■ SET EXERCISE:
Answer these questions from the patent case text below:
1. Which court decided the case?
2. From which school did George E. Gronemeyer graduate, and in what year?
3. On what date was United States Patent No. 2,841,203 issued?

Case Name: PLANT ECONOMY, INC., Plaintiff, v. MIRROR INSULATION CO., Inc., Defendant
Court: United States District Court for the District of New Jersey
Jurisdiction: United States
Decision Date: 1962-03-27
Citations: 202 F. Supp. 873
Docket Number: Civ. No. 987-58
Parties: PLANT ECONOMY, INC., Plaintiff, v. MIRROR INSULATION CO., Inc., Defendant.
Judges: 
Reporter: Federal Supplement
Volume: 202
Pages: 873–878

Head Matter:
PLANT ECONOMY, INC., Plaintiff, v. MIRROR INSULATION CO., Inc., Defendant.
Civ. No. 987-58.
United States District Court D. New Jersey.
March 27, 1962.
Martin Roth, Newark, N. J. (Irving Seidman, New York City, New York Bar), for plaintiff.
Katzenbach, Gildea & Rudner, Trenton, N. J. (George Gildea, Trenton, N. J., and Dwight B. Galt, Washington, D. C., District of Columbia Bar), for defendant.

Opinion:
LANE, District Judge.
Plaintiff seeks a declaratory judgment invalidating defendant's United States Patent No. 2,841,203. 28 U.S.C. § 2201. Plaintiff is a corporation organized under the laws of the State of New York, having its principal place of business in that state. Defendant is a corporation organized under the laws of the State of Delaware with its principal place of business in New Jersey. Jurisdiction rests upon 28 U.S.C. § 1338(a), which gives the district courts original jurisdiction of any civil action arising under any act relating to patents. Notwithstanding the various allegations that the parties have asserted within the complaint and the answer, it was stipulated at trial that the sole issue to be decided by the court was the validity of Patent No. 2,841,203.
Plaintiff is the assignee of United States Patent No. 2,613,166 issued to George E. Gronemeyer on October 7,1952. Defendant is the assignee of United States Patent No. 2,841,203 issued to George E. Gronemeyer on July 1, 1958. Both Gronemeyer patents relate to thermal insulation. '
George E. Gronemeyer, president and chief engineer of defendant Mirror Insulation Company, Inc., was graduated from Case Institute of Technology in 1931 with a degree in mechanical engi neering and has since specialized in the field of heat transfer and in recent years, more particularly, in thermal insulation. He first designed equipment, including thermal insulation structures, and, in 1939, became associated with the duPont Company with responsibility as eonsulant in thermal insulation. During the nine-year period spent with duPont in preparing insulation standards, evaluating bids on thermal insulation and approving specific material for such projects, Gronemeyer found there was little known about reflector-type thermal insulation and that in the high-temperature area there was no product on the market. He had had some success experimenting with reflector sheets in the refrigeration zones of temperature with duPont. In 1947, Gronemeyer resigned his employment to engage independently in the field of reflector-type thermal insulation. On March 11, 1949, after a period of experimentation, he filed application for patent. Four years later United States Patent No. 2,613,166, presently owned by plaintiff, was issued.

■ RECORDED INFORMATION:
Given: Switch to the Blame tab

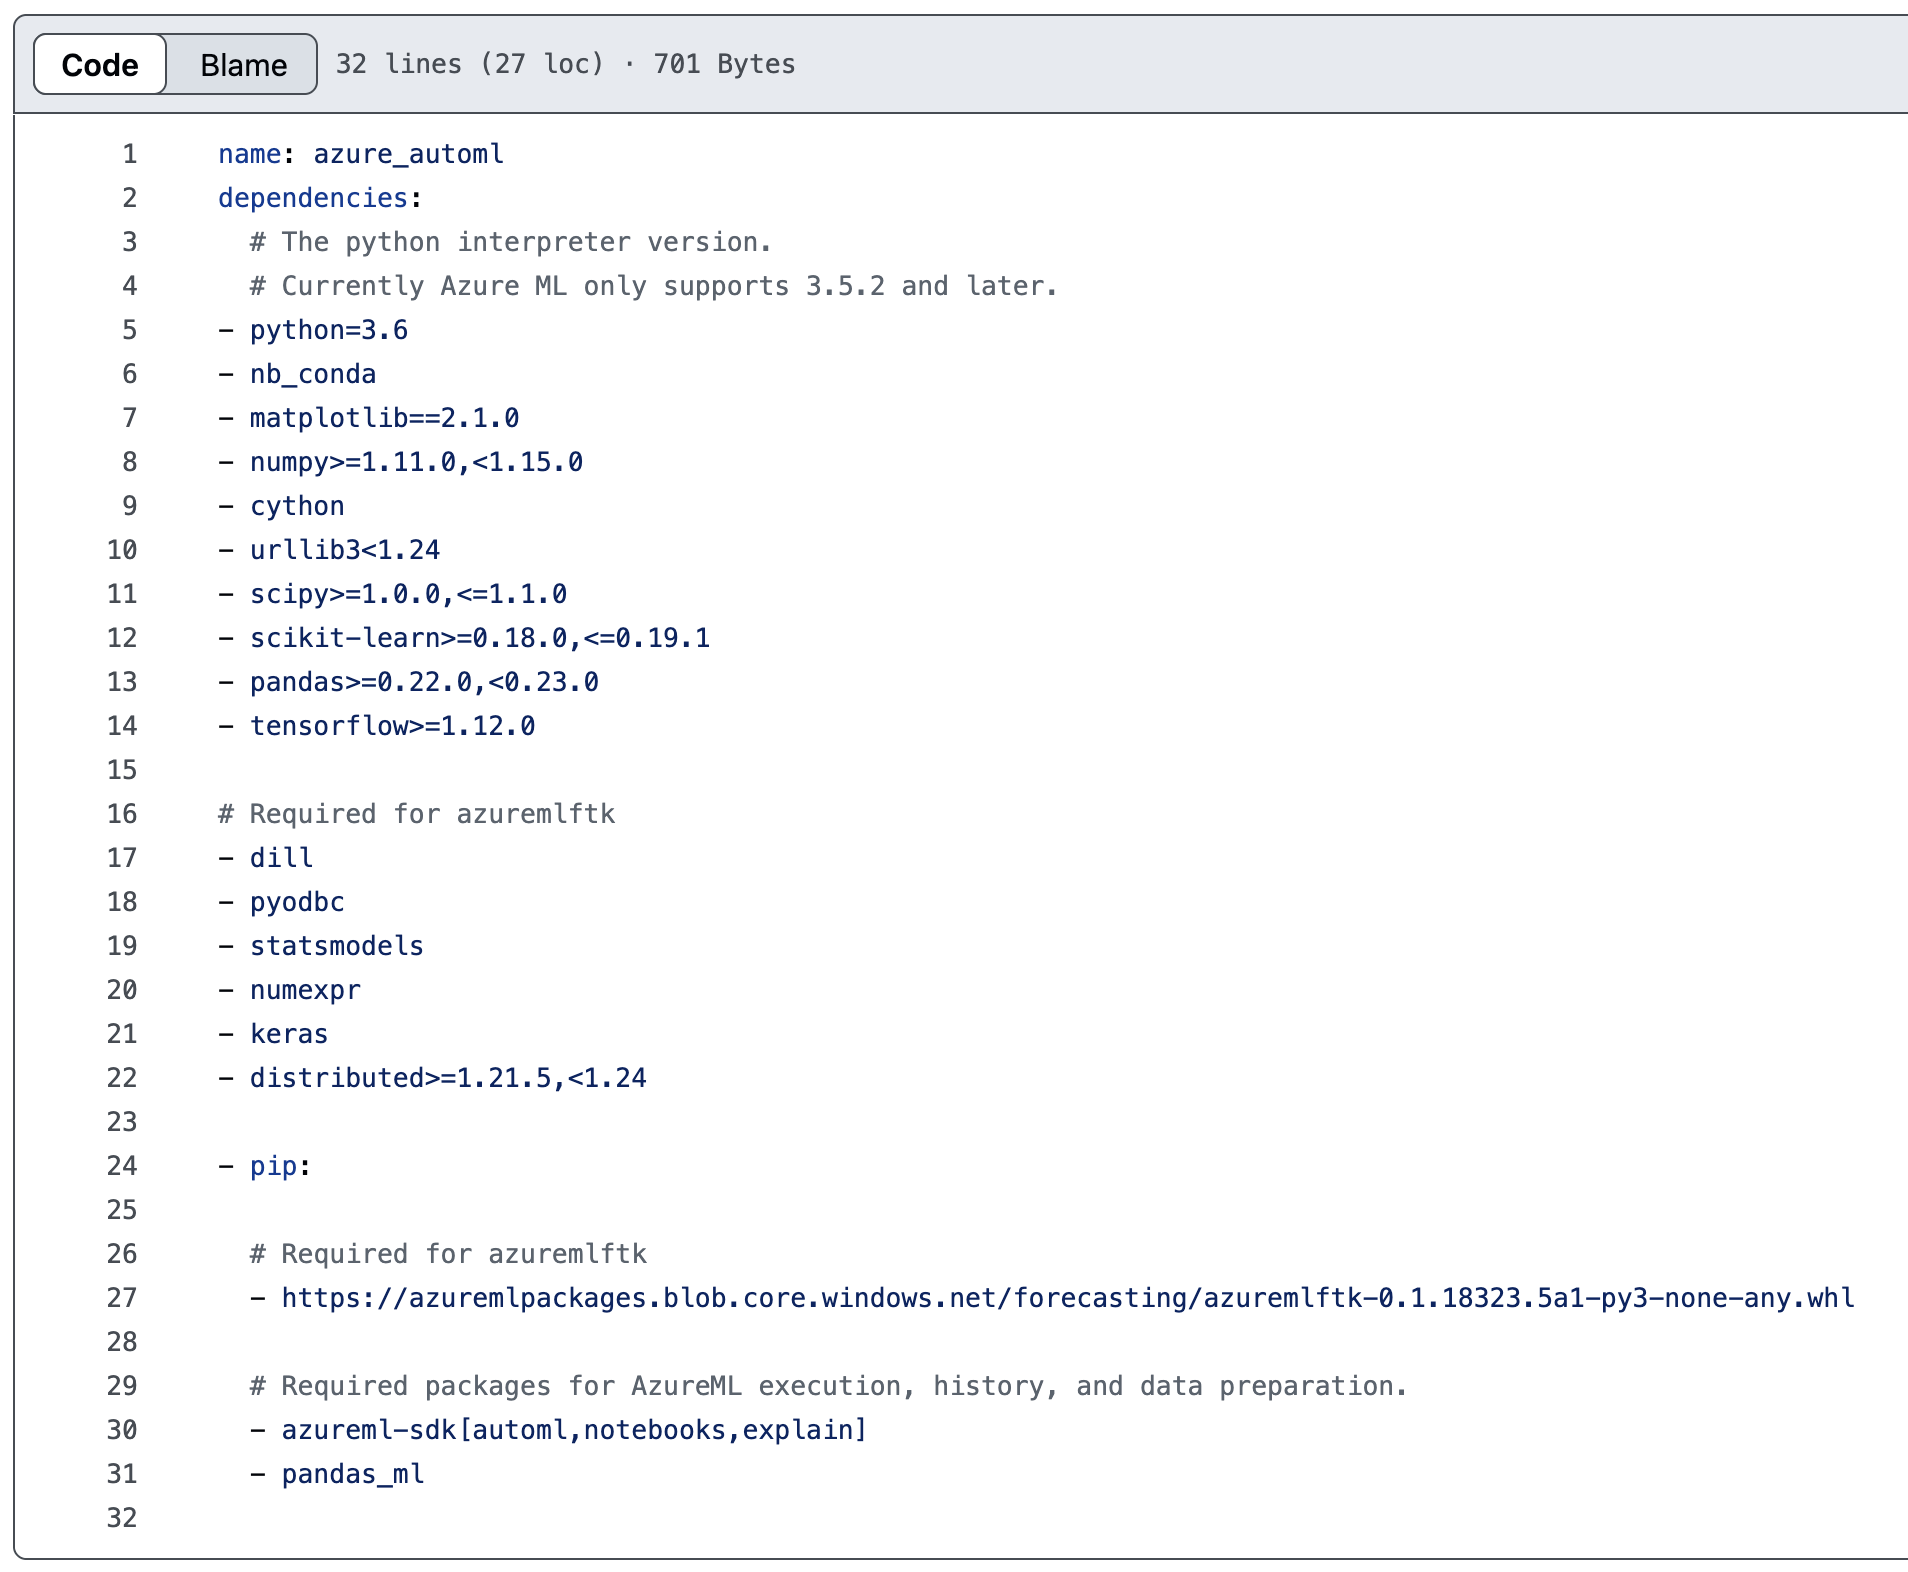Looking at the screenshot, I should pos(243,65).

■ OUTPUT FOR THIS EXERCISE:
1. The United States District Court for the District of New Jersey.
2. Case Institute of Technology, in 1931.
3. July 1, 1958.